PART ONE: THE INTRODUCTION
- This is where you tell them what you want to study. For example, I wish to pursue a PhD degree in materials science and engineering with an emphasis in silicon.
- Why you are applying to this specific school – indicate its strengths.
PART TWO: SUMMARIZE WHAT YOU HAVE DONE AS AN UNDERGRADUATE
- Important classes you took that stimulated your desire for graduate study, such as a specific project for a class, etc.
- Research you might have done. Indicate with whom, the title of the project, what your responsibilities were and the outcome. Write technically, professors are the people who read these statements.
- Work/internship experience, especially if you had any kind of responsibility for testing, designing, researching, etc.

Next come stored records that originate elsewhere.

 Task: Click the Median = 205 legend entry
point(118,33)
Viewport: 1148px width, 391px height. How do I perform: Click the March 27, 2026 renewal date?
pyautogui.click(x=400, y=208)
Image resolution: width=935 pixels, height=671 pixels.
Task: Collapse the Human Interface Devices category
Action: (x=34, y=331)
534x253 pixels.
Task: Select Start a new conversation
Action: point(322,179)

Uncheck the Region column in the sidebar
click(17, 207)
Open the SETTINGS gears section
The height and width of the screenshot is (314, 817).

PART THREE: WHAT YOU HAVE DONE WITH YOUR TIME
- If you graduated and worked for a while and are returning to graduate school, indicate what you’ve been doing while working: company, work/design team, responsibilities, what you learned. You can also indicate how this has prepared you for graduate study.

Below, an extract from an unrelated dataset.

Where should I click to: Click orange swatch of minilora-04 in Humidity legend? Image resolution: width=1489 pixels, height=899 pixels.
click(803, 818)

PART FOUR: INDICATE WHAT YOU WANT TO STUDY IN DETAIL
- Indicate your area of interest, then state questions you might have which are associated with the topic, i.e. what you might be interested in studying. You should have an area of emphasis selected before you write the statement.

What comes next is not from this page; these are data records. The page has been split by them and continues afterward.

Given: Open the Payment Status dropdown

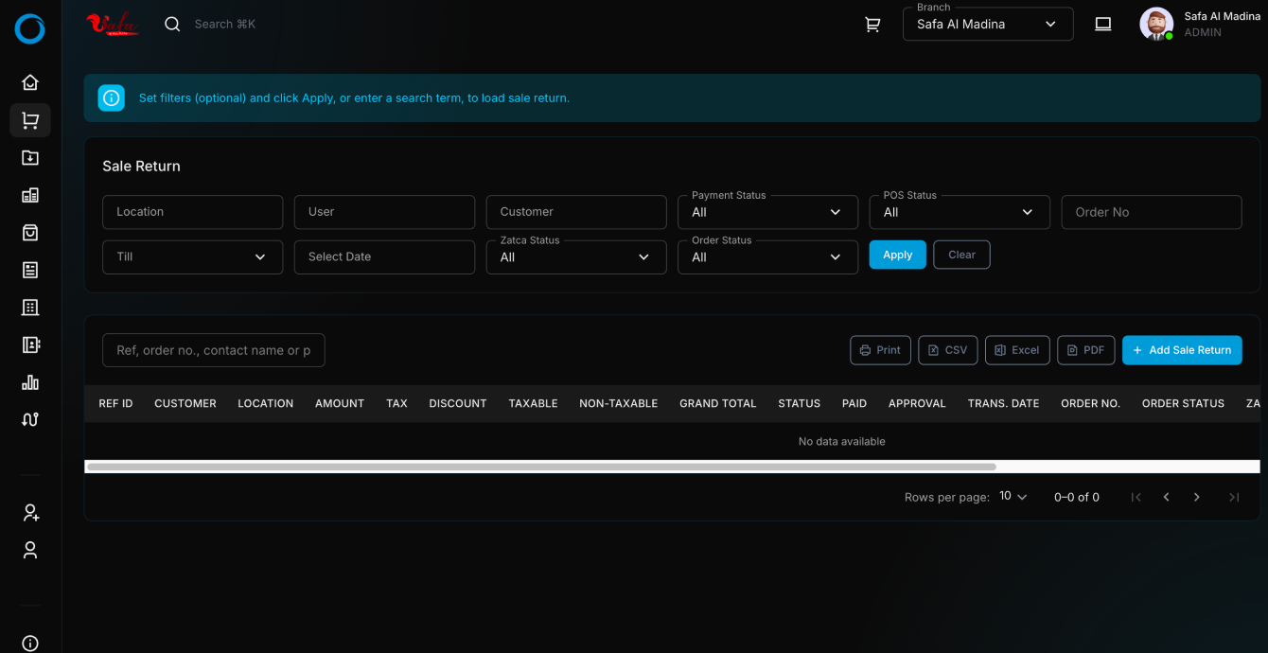Looking at the screenshot, I should pyautogui.click(x=767, y=212).
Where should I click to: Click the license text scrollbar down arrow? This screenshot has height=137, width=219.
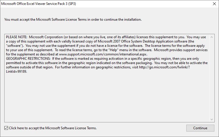point(212,119)
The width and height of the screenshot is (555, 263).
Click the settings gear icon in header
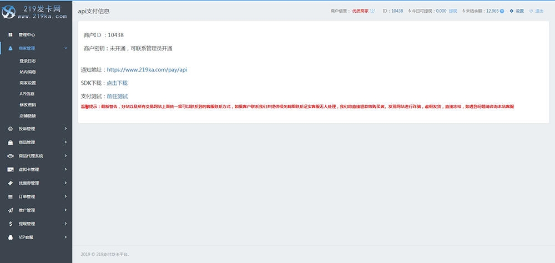click(x=512, y=11)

- Research information about the department, the professors, and their research. Are there professors whose interest areas match yours? If so, indicate this, as it demonstrates that you have done your homework and are highly motivated.
- End your statement in a positive and confident manner with a readiness for the challenges of graduate study.
- See sample essays in Don Asher's Graduate Admissions Essays and other books in the Career Library.
- Have your essay reviewed by a professor(s) and your Career Consultant.
- Timing: summer before your senior year or fall semester of senior year.